Set each entry down exactly as written.

------------------------------------------------------------

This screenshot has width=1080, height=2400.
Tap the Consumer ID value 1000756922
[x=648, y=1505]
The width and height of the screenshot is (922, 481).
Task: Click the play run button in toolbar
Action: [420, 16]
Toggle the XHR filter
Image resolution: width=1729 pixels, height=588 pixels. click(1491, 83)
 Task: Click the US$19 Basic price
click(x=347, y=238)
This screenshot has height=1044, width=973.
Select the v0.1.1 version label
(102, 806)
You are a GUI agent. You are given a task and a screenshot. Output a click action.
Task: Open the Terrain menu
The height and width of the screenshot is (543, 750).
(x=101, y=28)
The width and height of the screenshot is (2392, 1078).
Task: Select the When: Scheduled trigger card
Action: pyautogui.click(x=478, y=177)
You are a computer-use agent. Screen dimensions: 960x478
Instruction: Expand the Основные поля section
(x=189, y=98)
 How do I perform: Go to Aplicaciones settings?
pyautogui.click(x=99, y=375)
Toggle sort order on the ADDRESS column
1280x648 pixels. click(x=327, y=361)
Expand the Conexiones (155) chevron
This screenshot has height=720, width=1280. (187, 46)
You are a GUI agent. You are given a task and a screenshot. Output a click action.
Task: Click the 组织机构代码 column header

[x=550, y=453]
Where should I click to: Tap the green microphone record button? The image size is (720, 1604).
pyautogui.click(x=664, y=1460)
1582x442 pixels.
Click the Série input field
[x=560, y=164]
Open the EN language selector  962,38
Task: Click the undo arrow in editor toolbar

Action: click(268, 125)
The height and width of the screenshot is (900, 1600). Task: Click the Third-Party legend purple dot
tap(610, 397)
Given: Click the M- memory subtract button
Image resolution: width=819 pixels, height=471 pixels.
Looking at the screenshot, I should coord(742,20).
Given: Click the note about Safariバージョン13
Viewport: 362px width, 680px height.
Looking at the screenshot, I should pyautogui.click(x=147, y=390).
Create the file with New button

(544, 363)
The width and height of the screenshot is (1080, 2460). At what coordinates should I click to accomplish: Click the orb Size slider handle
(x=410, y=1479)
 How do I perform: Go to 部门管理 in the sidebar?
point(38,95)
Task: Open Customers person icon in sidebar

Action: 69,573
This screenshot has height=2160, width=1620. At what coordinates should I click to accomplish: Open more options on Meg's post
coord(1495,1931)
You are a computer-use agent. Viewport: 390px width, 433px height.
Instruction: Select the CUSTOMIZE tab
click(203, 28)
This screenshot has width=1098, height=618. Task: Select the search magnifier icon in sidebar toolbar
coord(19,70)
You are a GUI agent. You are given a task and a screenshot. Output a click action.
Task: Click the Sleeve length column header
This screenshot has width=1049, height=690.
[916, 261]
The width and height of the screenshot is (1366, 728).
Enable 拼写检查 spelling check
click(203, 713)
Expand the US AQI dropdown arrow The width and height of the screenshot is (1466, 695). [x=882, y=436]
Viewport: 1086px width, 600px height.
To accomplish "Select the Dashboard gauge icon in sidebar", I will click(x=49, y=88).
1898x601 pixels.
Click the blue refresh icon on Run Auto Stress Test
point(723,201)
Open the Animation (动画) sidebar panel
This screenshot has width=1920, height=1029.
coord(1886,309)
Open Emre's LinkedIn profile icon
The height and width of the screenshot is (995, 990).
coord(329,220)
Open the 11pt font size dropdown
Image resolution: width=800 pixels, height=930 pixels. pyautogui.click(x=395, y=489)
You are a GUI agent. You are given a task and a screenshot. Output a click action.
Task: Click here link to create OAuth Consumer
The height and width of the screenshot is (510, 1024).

------------------------------------------------------------

— RESPONSE TO THE EXERCISE —
This screenshot has width=1080, height=2400.
Tap the Consumer ID value 1000756922
[x=648, y=1505]
The width and height of the screenshot is (922, 481).
Task: Click the play run button in toolbar
Action: [420, 16]
Toggle the XHR filter
Image resolution: width=1729 pixels, height=588 pixels. click(1491, 83)
 Task: Click the US$19 Basic price
click(x=347, y=238)
This screenshot has height=1044, width=973.
Select the v0.1.1 version label
(102, 806)
You are a GUI agent. You are given a task and a screenshot. Output a click action.
Task: Open the Terrain menu
The height and width of the screenshot is (543, 750).
(x=101, y=28)
The width and height of the screenshot is (2392, 1078).
Task: Select the When: Scheduled trigger card
Action: pyautogui.click(x=478, y=177)
You are a computer-use agent. Screen dimensions: 960x478
Instruction: Expand the Основные поля section
(x=189, y=98)
 How do I perform: Go to Aplicaciones settings?
pyautogui.click(x=99, y=375)
Toggle sort order on the ADDRESS column
1280x648 pixels. click(x=327, y=361)
Expand the Conexiones (155) chevron
This screenshot has height=720, width=1280. (187, 46)
You are a GUI agent. You are given a task and a screenshot. Output a click action.
Task: Click the 组织机构代码 column header

[x=550, y=453]
Where should I click to: Tap the green microphone record button? The image size is (720, 1604).
pyautogui.click(x=664, y=1460)
1582x442 pixels.
Click the Série input field
[x=560, y=164]
Open the EN language selector  962,38
Task: Click the undo arrow in editor toolbar

Action: click(268, 125)
The height and width of the screenshot is (900, 1600). Task: Click the Third-Party legend purple dot
tap(610, 397)
Given: Click the M- memory subtract button
Image resolution: width=819 pixels, height=471 pixels.
Looking at the screenshot, I should coord(742,20).
Given: Click the note about Safariバージョン13
Viewport: 362px width, 680px height.
Looking at the screenshot, I should pyautogui.click(x=147, y=390).
Create the file with New button

(544, 363)
The width and height of the screenshot is (1080, 2460). At what coordinates should I click to accomplish: Click the orb Size slider handle
(x=410, y=1479)
 How do I perform: Go to 部门管理 in the sidebar?
point(38,95)
Task: Open Customers person icon in sidebar

Action: 69,573
This screenshot has height=2160, width=1620. At what coordinates should I click to accomplish: Open more options on Meg's post
coord(1495,1931)
You are a computer-use agent. Viewport: 390px width, 433px height.
Instruction: Select the CUSTOMIZE tab
click(203, 28)
This screenshot has width=1098, height=618. Task: Select the search magnifier icon in sidebar toolbar
coord(19,70)
You are a GUI agent. You are given a task and a screenshot. Output a click action.
Task: Click the Sleeve length column header
This screenshot has width=1049, height=690.
[916, 261]
The width and height of the screenshot is (1366, 728).
Enable 拼写检查 spelling check
click(203, 713)
Expand the US AQI dropdown arrow The width and height of the screenshot is (1466, 695). [x=882, y=436]
Viewport: 1086px width, 600px height.
To accomplish "Select the Dashboard gauge icon in sidebar", I will click(x=49, y=88).
1898x601 pixels.
Click the blue refresh icon on Run Auto Stress Test
point(723,201)
Open the Animation (动画) sidebar panel
This screenshot has width=1920, height=1029.
coord(1886,309)
Open Emre's LinkedIn profile icon
The height and width of the screenshot is (995, 990).
coord(329,220)
Open the 11pt font size dropdown
Image resolution: width=800 pixels, height=930 pixels. pyautogui.click(x=395, y=489)
You are a GUI agent. You are given a task and a screenshot. Output a click action.
Task: Click here link to create OAuth Consumer
The height and width of the screenshot is (510, 1024).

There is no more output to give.